# The royal cubit and the stars

There are still some things that bother me about the Royal Cubit, in particular, why did they choose π/6, and why did they use it in preference to the metre.

Something interesting related to the first question has surfaced. Which may just be another random co-incidence like all the others, or maybe not.

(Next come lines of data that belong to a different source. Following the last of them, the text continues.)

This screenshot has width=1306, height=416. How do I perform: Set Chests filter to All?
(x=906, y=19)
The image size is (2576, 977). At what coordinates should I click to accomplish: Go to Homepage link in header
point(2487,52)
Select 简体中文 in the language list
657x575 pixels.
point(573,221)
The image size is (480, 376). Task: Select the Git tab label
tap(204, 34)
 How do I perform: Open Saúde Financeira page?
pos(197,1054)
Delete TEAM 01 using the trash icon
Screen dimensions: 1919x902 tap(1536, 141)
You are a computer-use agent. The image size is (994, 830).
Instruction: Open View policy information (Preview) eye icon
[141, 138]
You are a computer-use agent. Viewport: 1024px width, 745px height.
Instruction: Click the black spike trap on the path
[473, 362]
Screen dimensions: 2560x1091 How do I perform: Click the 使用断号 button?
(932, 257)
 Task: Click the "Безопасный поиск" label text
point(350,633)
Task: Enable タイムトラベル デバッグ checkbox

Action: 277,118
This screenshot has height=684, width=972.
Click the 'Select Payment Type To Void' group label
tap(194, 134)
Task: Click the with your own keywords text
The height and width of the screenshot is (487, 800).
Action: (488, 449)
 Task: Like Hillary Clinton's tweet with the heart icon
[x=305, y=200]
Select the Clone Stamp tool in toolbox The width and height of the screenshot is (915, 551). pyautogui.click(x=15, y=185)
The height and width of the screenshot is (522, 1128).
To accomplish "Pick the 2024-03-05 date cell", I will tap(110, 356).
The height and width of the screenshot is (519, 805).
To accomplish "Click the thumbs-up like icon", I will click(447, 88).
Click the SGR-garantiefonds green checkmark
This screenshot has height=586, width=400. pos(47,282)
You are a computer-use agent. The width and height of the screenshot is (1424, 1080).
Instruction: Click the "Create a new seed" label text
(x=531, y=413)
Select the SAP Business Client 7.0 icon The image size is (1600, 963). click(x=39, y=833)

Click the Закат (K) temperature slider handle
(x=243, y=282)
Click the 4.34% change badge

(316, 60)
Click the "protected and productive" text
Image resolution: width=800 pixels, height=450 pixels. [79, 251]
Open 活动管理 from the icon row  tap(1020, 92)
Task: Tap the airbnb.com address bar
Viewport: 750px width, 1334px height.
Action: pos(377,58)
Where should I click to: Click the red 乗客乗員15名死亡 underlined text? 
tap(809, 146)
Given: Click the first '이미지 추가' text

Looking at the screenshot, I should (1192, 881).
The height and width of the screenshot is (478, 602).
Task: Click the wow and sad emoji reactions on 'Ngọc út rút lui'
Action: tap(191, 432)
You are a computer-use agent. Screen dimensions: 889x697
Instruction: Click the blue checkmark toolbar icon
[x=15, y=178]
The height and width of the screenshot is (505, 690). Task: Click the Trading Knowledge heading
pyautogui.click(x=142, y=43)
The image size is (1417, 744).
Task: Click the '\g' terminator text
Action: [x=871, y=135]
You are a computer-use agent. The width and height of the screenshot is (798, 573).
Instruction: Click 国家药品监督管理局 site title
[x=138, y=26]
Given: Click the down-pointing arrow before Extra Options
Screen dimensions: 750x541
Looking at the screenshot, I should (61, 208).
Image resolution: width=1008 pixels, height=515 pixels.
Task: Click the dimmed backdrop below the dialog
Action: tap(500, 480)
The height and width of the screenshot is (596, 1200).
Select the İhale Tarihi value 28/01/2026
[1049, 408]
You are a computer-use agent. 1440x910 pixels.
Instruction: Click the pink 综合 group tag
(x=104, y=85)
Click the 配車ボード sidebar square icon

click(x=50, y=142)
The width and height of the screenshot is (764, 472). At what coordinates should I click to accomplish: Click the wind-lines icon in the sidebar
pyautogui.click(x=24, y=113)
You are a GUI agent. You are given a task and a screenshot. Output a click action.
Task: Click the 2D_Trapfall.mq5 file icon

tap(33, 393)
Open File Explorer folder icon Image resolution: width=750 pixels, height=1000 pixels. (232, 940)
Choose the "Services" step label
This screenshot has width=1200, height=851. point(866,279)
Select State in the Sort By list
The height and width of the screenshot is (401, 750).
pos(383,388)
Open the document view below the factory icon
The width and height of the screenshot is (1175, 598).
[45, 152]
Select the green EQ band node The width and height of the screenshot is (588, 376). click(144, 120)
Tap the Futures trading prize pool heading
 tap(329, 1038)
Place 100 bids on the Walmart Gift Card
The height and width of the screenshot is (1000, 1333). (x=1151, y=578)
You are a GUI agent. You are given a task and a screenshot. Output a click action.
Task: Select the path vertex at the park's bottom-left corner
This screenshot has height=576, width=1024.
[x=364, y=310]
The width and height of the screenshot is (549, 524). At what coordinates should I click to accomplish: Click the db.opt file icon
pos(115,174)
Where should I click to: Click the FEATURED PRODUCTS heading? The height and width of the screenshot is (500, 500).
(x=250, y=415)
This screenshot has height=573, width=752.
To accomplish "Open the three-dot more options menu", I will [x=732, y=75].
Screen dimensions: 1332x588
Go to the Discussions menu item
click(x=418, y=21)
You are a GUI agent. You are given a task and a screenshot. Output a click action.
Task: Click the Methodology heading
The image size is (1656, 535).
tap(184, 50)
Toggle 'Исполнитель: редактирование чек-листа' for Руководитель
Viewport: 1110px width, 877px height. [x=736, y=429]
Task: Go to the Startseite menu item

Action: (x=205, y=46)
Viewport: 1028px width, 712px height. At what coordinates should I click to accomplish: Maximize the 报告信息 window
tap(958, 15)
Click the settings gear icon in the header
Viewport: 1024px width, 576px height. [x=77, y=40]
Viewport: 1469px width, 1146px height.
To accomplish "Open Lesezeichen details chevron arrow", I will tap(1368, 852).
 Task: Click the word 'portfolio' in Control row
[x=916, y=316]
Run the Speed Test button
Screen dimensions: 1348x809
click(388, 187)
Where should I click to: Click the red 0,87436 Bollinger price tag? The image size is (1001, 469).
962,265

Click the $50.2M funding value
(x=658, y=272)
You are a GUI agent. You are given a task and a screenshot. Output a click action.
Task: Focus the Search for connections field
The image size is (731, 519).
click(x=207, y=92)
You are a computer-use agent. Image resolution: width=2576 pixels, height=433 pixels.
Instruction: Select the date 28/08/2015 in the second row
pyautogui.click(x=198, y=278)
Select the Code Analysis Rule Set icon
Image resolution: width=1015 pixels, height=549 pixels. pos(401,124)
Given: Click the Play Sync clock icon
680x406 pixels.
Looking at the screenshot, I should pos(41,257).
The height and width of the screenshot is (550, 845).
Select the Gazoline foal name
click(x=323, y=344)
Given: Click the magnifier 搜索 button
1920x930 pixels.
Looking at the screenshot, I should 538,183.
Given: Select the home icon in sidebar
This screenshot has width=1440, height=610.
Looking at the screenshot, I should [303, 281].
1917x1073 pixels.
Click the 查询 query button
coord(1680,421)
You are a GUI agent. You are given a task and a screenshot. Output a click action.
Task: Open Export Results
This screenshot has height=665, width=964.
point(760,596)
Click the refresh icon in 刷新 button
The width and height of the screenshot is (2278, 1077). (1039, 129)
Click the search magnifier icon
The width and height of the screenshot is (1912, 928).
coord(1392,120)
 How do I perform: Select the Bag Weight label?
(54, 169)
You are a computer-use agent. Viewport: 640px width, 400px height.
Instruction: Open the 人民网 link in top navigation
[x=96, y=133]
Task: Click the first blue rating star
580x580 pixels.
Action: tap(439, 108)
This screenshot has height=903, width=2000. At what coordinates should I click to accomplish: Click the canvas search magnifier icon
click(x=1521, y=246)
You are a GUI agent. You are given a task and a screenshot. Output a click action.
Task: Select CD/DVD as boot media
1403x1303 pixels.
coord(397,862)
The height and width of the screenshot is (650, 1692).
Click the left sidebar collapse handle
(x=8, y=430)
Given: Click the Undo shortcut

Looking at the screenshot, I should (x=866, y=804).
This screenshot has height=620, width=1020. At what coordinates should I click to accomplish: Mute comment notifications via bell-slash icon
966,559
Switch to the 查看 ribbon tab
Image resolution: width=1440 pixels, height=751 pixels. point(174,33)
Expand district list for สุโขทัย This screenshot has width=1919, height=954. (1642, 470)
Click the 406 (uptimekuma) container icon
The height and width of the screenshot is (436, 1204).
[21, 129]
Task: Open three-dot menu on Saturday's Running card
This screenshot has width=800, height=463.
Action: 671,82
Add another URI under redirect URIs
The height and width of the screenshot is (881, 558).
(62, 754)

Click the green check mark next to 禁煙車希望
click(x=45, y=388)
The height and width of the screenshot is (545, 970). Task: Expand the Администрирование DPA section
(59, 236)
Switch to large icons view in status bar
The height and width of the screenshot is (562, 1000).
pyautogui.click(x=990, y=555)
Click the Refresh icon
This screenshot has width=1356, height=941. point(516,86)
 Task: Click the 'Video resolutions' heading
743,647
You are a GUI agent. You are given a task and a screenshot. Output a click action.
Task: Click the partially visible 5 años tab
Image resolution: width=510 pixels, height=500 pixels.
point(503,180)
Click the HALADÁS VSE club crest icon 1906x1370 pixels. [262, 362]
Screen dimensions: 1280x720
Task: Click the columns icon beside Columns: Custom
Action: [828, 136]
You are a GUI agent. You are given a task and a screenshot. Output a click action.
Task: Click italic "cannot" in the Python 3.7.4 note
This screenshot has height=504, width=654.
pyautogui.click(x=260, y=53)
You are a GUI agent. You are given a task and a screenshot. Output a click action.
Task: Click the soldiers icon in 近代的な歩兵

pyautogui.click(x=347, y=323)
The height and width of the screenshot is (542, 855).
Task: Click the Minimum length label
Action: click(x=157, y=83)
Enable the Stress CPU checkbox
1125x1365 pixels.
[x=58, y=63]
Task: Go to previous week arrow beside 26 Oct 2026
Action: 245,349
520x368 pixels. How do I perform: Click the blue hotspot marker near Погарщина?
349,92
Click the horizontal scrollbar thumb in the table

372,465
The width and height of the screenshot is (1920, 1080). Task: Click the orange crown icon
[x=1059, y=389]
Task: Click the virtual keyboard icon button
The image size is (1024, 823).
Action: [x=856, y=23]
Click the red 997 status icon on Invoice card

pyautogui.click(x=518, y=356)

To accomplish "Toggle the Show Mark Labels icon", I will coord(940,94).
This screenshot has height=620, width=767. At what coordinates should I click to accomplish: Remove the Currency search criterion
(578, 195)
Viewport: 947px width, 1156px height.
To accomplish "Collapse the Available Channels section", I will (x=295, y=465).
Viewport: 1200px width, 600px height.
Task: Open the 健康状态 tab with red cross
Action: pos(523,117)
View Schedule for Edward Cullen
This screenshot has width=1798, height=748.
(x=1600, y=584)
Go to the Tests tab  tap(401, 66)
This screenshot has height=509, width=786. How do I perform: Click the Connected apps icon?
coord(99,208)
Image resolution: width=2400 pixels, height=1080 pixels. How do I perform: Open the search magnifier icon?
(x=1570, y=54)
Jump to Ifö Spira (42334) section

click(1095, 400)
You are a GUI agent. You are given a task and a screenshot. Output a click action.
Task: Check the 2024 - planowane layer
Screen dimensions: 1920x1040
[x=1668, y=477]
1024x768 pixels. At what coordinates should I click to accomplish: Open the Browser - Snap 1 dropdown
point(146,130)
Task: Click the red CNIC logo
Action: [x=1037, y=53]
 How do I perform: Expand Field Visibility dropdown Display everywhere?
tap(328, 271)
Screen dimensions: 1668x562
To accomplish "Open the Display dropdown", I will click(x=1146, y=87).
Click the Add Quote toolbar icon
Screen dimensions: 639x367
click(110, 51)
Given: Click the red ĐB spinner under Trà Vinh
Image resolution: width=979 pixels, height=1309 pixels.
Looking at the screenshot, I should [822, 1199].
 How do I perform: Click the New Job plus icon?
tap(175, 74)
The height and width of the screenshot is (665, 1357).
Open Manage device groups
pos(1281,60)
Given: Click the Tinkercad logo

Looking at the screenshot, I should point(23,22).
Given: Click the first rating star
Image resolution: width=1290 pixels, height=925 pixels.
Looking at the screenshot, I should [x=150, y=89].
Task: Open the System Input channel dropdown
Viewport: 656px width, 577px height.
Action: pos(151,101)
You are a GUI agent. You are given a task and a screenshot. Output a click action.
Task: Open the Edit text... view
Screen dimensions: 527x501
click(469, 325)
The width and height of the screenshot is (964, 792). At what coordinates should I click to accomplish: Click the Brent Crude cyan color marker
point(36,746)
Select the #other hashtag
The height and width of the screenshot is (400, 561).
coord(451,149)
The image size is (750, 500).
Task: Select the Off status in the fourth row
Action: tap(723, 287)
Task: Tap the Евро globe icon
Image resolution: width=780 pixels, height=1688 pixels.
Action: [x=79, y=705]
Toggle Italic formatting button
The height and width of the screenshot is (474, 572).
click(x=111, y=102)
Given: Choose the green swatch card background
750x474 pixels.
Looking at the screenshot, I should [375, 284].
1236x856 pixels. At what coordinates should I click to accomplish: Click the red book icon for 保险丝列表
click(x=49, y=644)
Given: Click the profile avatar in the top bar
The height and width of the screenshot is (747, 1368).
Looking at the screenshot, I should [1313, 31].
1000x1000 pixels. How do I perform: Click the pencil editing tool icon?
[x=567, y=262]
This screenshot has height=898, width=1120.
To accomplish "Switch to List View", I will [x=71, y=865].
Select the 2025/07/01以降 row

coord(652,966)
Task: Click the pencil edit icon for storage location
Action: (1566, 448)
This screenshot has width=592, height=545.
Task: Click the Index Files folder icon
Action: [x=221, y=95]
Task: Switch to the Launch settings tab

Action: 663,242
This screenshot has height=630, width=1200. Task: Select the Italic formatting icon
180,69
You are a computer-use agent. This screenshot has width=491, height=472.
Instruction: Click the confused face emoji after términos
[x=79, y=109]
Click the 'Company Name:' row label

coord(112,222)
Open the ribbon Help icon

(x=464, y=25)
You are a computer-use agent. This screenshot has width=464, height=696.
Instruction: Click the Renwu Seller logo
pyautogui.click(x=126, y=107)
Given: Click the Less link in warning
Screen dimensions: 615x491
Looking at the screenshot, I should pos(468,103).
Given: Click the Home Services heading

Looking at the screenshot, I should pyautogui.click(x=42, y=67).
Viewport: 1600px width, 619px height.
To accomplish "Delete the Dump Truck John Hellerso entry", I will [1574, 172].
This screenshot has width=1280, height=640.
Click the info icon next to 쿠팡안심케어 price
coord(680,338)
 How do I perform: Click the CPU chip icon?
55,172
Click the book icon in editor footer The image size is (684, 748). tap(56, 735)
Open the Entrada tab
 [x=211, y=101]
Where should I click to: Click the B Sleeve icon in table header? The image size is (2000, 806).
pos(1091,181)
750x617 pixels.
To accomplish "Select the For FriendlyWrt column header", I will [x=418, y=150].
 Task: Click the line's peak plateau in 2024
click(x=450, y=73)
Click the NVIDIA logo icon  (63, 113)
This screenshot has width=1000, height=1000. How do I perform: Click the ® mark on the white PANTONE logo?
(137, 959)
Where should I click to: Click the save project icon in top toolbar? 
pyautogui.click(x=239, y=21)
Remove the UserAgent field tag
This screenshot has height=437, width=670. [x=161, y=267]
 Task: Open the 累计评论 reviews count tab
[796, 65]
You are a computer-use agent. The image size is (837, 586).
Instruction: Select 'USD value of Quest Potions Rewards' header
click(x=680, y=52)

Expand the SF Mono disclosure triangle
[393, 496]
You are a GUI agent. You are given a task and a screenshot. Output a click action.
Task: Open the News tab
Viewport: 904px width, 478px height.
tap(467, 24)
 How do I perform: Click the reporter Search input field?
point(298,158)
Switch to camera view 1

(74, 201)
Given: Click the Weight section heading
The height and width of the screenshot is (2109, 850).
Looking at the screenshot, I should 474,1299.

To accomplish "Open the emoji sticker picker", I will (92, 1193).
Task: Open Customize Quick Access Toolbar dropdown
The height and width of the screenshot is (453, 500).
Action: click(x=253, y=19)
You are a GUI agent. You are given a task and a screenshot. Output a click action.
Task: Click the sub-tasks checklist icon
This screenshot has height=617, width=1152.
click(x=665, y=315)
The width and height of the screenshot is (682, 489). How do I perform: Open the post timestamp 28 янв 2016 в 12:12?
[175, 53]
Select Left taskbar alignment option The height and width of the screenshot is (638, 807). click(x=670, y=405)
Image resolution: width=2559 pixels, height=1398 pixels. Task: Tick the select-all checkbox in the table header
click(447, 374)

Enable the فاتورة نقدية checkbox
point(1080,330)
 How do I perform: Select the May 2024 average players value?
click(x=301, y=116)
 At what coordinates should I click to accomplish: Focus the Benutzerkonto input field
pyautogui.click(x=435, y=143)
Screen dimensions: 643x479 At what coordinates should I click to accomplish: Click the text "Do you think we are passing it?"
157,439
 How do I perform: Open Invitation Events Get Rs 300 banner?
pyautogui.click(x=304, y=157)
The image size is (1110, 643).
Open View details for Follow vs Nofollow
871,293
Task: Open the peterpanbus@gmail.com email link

First up, a reminder that the Royal Cubit is ⅙ of the circumference of a circle with diameter 1 metre, in other words the arc on a 360/6 = 60° segment, as follows:

As you may know, the ancient Egyptians were very fond of their ankh, which looks like this:

It pops up frequently in Egyptian art, usually in connection with depictions of the gods or rulers, but no one is exactly sure what it means or why it was used. For example:

Lately I’ve been looking at some constellations for a paper I’m busy with (which may either make me famous or get me labelled as a pyramidiot… time will tell), in particular the Big Dipper, a well-known constellation  in the northern sky, which looks like this:

That’s how it looks now, and you can see that it does look like a scoop with a handle. However a while ago in the past, the heavens looked a little different, and it looked like this:

Humans have been looking at the stars since forever, and over time “joined the dots” to created animal and other shapes, the most famous of which are things like the Big Dipper above, or Orion, or the signs of the zodiac, like Leo, as rendered below in a screenshot from the Stellarium package:

Now we can do something similar with the Ankh and the Big Dipper, as follows…

Which is mildly interesting, but becomes more interesting when we consider the angle between Mizar and Dubhe, as measured from the north pole, as follows… made by combining the star chart above and the circle with the cubit at the top. Click to enlarge.

You will observe that the angle from the edges of Mizar to Dubhe is exactly 60°. Which makes me wonder if this provides a clue to the origins of the Royal Cubit.

Given that the Big Dipper rotates around the pole, this means that if we had a wheel with 6 spokes, like an Egyptian chariot wheel, centred on the north pole, then every four hours, those stars would fit exactly between two spokes. A nice way to track time at night.

I’m starting to think that the Big Dipper needs to used more to help us understand the ancient Egyptians.